**Tasks for this exercise**
a – Reproduce the passage of the tentative ruling that runs from "Plaintiff Align Technology, Inc." up to and including "may be issued.".
b – According to the tentative ruling, what amount does the plaintiff seek in its writs of attachment?
c – Write what comes next in the tentative ruling on the writ of attachment, picking up after its final sentence.

**Provided text**
Judge: Stephen I. Goorvitch, Case: 24STCV02065, Date: 2024-05-17 Tentative Ruling

Case Number: 24STCV02065    Hearing Date: May 17, 2024    Dept: 82

Align Technology, Inc. v. Louis F. Mascola, DDS, Inc.

Case No. 24STCV02065

[Tentative] Order Granting Application for Writ of Attachment

 

INTRODUCTION

 

            Plaintiff Align Technology, Inc. (“Plaintiff”) moves for writs of attachment in the amount of $174,447.61 against Defendants Louis F. Mascola, DDS, Inc. and Louis F. Mascola, DDS, an individual (“Defendants”).  Defendants were defaulted on March 28 and April 2, 2024.  The writ is issued. 

 

LEGAL STANDARD 

 

“Upon the filing of the complaint or at any time thereafter, the plaintiff may apply pursuant to this article for a right to attach order and a writ of attachment by filing an application for the order and writ with the court in which the action is brought.”  (Code Civ. Proc. § 484.010.)  The court shall issue a right to attach order if the court finds all of the following: 

 

(1)             The claim upon which the attachment is based is one upon which an attachment may be issued. 

 

(2)             The plaintiff has established the probable validity of the claim upon which the attachment is based.

 

(3)             The attachment is not sought for a purpose other than the recovery on the claim upon which the attachment is based. 

 

(4)             The amount to be secured by the attachment is greater than zero.  

 

(Code Civ. Proc. § 484.090.)  “A claim has ‘probable validity’ where it is more likely than not that the plaintiff will obtain a judgment against the defendant on that claim.” (Code Civ. Proc. § 481.190.)    “In contested applications, the court must consider the relative merits of the positions of the respective parties and make a determination of¿the probable outcome of the litigation.”¿  (Hobbs v. Weiss (1999) 73 Cal.App.4th 76, 80.) 

 

“The application shall be supported by an affidavit showing that the plaintiff on the facts presented would be entitled to a judgment on the claim upon which the attachment is based.”¿(Code Civ. Proc. § 484.030.)  Section 482.040 states in pertinent part: “The facts stated in each affidavit filed pursuant to this title shall be set forth with particularity. Except where matters are specifically permitted by this title to be shown by information and belief, each affidavit shall show affirmatively that the affiant, if sworn as a witness, can testify competently to the facts stated therein. As to matters shown by information and belief, the affidavit shall state the facts on which the affiant's belief is based, showing the nature of his information and the reliability of his informant. The affiant may be any person, whether or not a party to the action, who has knowledge of the facts.”  “The Attachment Law statutes are subject to strict construction.”  (Epstein v. Abrams (1997) 57 Cal.App.4th 1159, 1168.)

**Record set**
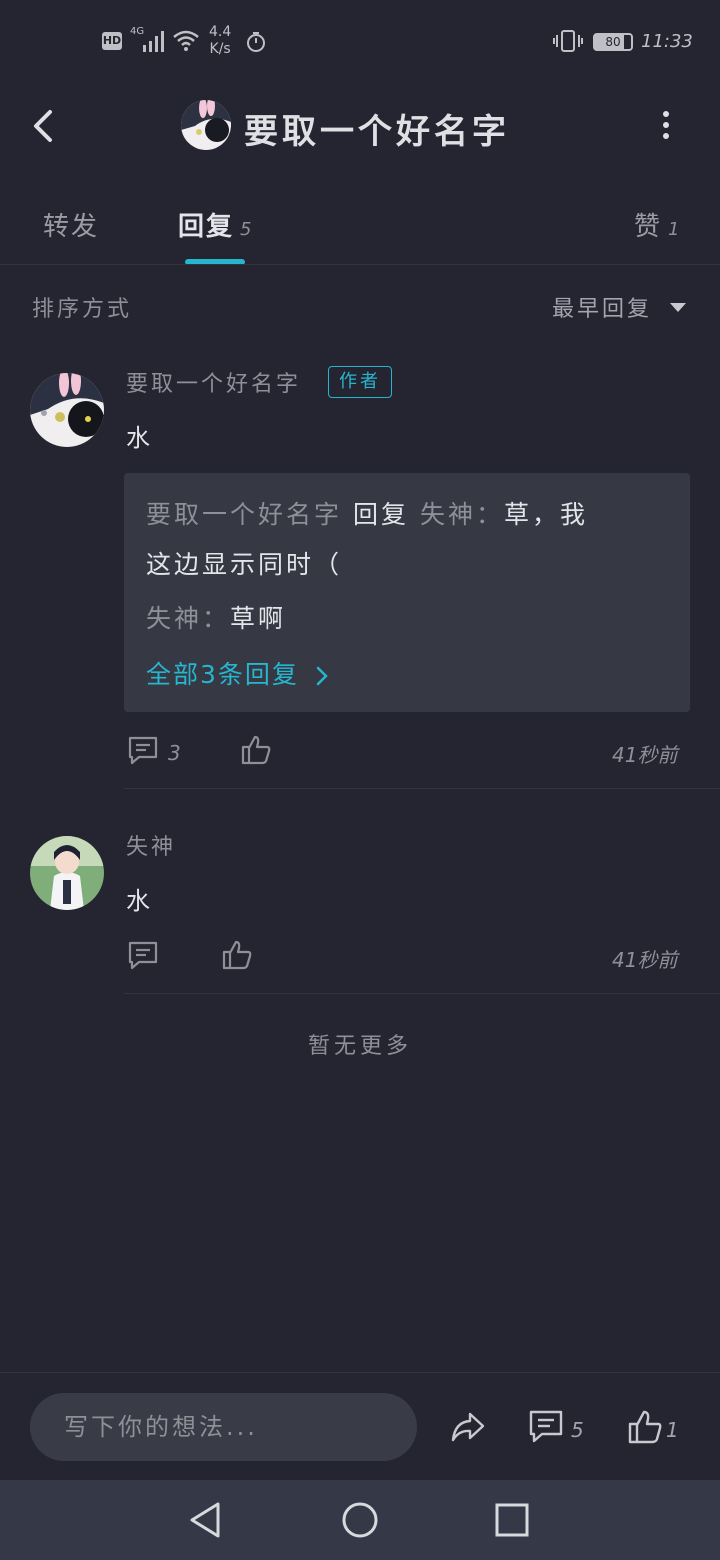  What do you see at coordinates (112, 41) in the screenshot?
I see `hd-badge: HD` at bounding box center [112, 41].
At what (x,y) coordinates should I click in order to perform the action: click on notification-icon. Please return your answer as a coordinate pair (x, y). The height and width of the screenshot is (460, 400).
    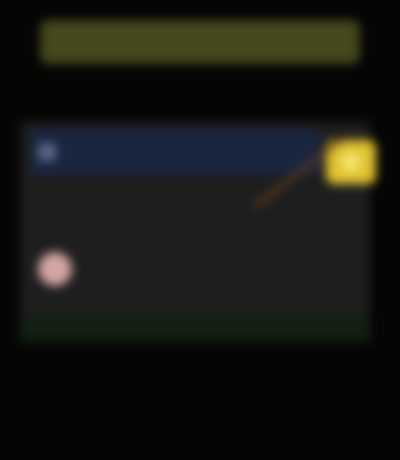
    Looking at the image, I should click on (351, 162).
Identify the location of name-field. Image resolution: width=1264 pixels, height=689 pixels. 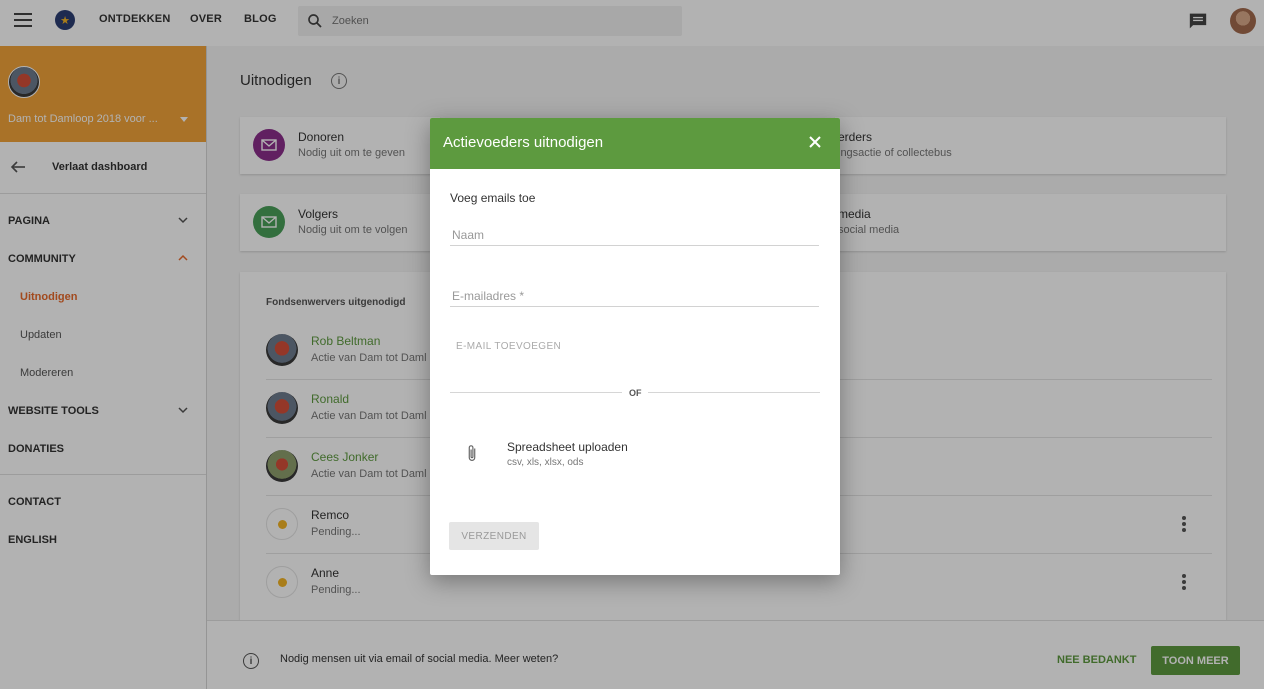
(634, 235).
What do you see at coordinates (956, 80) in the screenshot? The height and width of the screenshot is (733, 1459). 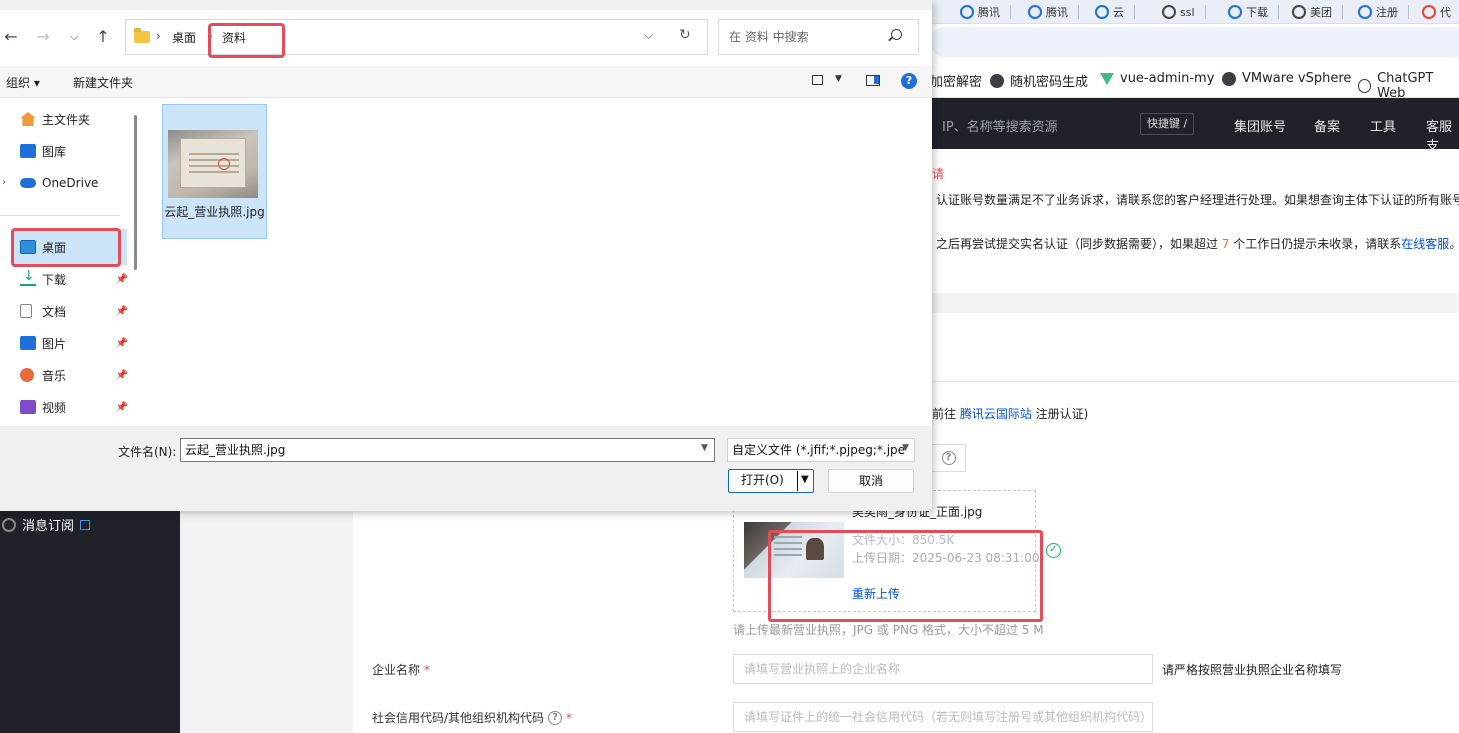 I see `bookmark-item: 加密解密` at bounding box center [956, 80].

**Outputs for the tasks**
a –
Plaintiff Align Technology, Inc. (“Plaintiff”) moves for writs of attachment in the amount of $174,447.61 against Defendants Louis F. Mascola, DDS, Inc. and Louis F. Mascola, DDS, an individual (“Defendants”).  Defendants were defaulted on March 28 and April 2, 2024.  The writ is issued. 

 

LEGAL STANDARD 

 

“Upon the filing of the complaint or at any time thereafter, the plaintiff may apply pursuant to this article for a right to attach order and a writ of attachment by filing an application for the order and writ with the court in which the action is brought.”  (Code Civ. Proc. § 484.010.)  The court shall issue a right to attach order if the court finds all of the following: 

 

(1)             The claim upon which the attachment is based is one upon which an attachment may be issued.

b – $174,447.61

c –
DISCUSSION

 

A.        Probably Validity of the Claim   

 

The complaint alleges causes of action against Defendants for open book account, account stated, and quantum meruit.  Plaintiff is a “leading provider of ‘Invisalign’ products which are provided to dentists as part of their orthodontic practice.”  (Henry Decl. ¶ 1.)  Defendants Louis F. Mascola, DDS, Inc. and Louis F. Mascola, DDS, an individual (“Defendants”) purchased products from Plaintiff but have not made payments for the products totaling $171,447.61.  (Id. ¶ 5.)  Plaintiff’s collection manager, declarant Kent Alleyne Henry, authenticates a statement of accounts that summarizes the invoices issued to Defendants, the due dates, sale order numbers, days in arrears, payments made, and balances due.  (Id. ¶¶ 5-6, Exh. A-1 to A-13.)  The statement of accounts shows a total balance due of $171,447.61.  (Ibid.)  Henry declares that the statement of accounts was “kept in the ordinary course of business by the accounting department (receivables) of Align by individuals whose obligation is to maintain such accounting records” and “[i]nvoices are posted at or near the transaction thereof in the ordinary course of business of Align.”  (Id. ¶ 6.)  Henry also authenticates Plaintiff’s “Pricing Terms and Conditions,” which state, among other things, that Plaintiff’s “customer” includes both the doctor and corporate body whose name is on the invoices, and that both the doctor and corporate body are jointly and severally responsible for the payment obligations.  (Id. ¶ 11.)  Defendants have defaulted on the complaint, have not filed an opposition to this application for writ of attachment, and have not rebutted the foregoing evidence.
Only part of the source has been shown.